Kusura bakmayın efendi ağalar, buraya kadarmış…
Gördüğüm lüzum üzerine;
Tamamen kendi özgür rızam ve irademle;
Hiçbir baskı altında kalmadan;
Çankırılılığımdan asla ödün vermeden;
Hemşerilikten istifa ediyorum…
Ve ikinci bir Çankırı olmadığından, başka bir şehrin hemşeriliğine katılmıyorum.
Bundan sonra haymatlosum (vatansızım) ben, yani anlayacağınız “memleketsiz” bir Çankırılıyım artık ben, arafta kalmışım ben…
Çünkü benim bildiğim Çankırılı…
Böyle uyumazdı, böylesine gözü bağlı değildi, sağır ve dilsiz hiç değildi. Neme lazımcılık, adam sendecilik, bana dokunmayan yılan bin yıl yaşasın demezdi…
Sorardı, sorgulardı…
Çankırılı'yı aldatmaya, uyutmaya ve siyasi emellerine alet etmeye kimse cesaret edemezdi.
Seçilmişi, atanmışı varlık sebebi olan hemşerisine tepeden bakamazdı.

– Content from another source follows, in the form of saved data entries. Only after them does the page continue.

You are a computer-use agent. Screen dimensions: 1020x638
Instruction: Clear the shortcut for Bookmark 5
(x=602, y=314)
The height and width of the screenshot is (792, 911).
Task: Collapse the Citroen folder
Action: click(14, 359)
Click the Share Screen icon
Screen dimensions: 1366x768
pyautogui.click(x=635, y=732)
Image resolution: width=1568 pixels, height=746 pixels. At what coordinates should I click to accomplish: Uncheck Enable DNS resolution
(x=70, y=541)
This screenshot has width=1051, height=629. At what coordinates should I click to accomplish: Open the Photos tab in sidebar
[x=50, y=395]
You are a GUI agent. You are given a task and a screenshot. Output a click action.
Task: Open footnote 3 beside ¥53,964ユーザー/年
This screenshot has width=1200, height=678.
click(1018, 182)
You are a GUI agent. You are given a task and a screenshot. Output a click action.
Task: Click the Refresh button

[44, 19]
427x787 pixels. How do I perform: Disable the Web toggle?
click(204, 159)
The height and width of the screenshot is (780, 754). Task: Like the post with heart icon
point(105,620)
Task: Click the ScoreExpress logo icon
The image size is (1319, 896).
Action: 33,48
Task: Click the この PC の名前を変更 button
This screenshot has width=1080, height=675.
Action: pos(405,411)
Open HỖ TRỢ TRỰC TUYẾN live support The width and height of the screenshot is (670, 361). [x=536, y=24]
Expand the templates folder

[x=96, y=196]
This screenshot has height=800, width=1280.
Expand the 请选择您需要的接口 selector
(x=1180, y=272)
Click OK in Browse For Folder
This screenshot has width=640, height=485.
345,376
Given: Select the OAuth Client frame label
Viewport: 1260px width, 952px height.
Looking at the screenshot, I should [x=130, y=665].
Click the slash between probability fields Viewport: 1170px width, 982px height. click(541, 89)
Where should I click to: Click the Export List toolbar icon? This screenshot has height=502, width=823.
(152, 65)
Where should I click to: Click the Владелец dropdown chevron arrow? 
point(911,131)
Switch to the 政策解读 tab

Çankırılı susmaz hakkını arar ve alırdı, kimse Çankırılı'yı koyun sürüsü yerine koyamazdı.
Çankırılı hala susuyorsa;
Ulusal basında, Çankırı’nın adı sadece yolsuzluklarla duyuluyorsa;
TV’lerde Yaran kültürü adına “soytarılık” yapılıyorsa ve “tavuğu çalan” hala bulunmuyorsa;
Çorum’u, Kastamonu’su ve hatta Bingöl’ü, Bitlis’i alıp başını gidiyorsa;
Sanayide, turizmde, eğitimde ve her konuda Çankırı hep geri kalıyorsa;
Buna rağmen, vekili, bürokratı, “o” başkanı, “bu” başkanı “Çankırılı'ya Çankırı Propagandası” ve de “istimna” yapıyorsa;
Çankırı’ya yapılacak hizmetin kaderi iki bürokratın dudağının ucundaysa;
Şakşakçılık, yağcılık ve de eyyamcılık bu memlekette kabul görüyorsa;
Bazı “şakşakçılar” yazdıklarının altına imza atma cesareti gösteremiyorlarsa;
Kusura bakmayın ben yokum…
“Ne pahasına olursa olsun, hemşerilik terk edilmez” diyenlere bir cevabım var elbette;
Aslında bazı hemşehriler kendini terk etmiş, kendi özünü terk etmiş, en önemlisi “Çankırılılığını” kaybetmiş.
Çankırılının kendini ağır, ağır kaybetmesine dayanamadığımdan, ayrılıyorum hemşerilikten.
Beni yok sayın, her yok saydığınızın ardından yaptığınız gibi;
Sizin gibi yazmayan, söylemeyenlere, size benzemeyenlere yaptığınız gibi;
Kimin ne kadar “gerçek” Çankırılı olduğunu konuşun, karar verin.
Sırf sizden farklı düşündüğü ve söylediği için, kişileri aforoz edin, meclislerde, genel kurullarda tartışın, kırın kalemini, küfredin ardından…
"Söylesem, tesiri yok. Sussam, gönül razı değil." (fuzuli)
Merak edene not:
Bu yazı ilk olarak 18 Mart 2007 tarihinde www.cansaati.orgda yayınlanmıştır. İ.Z.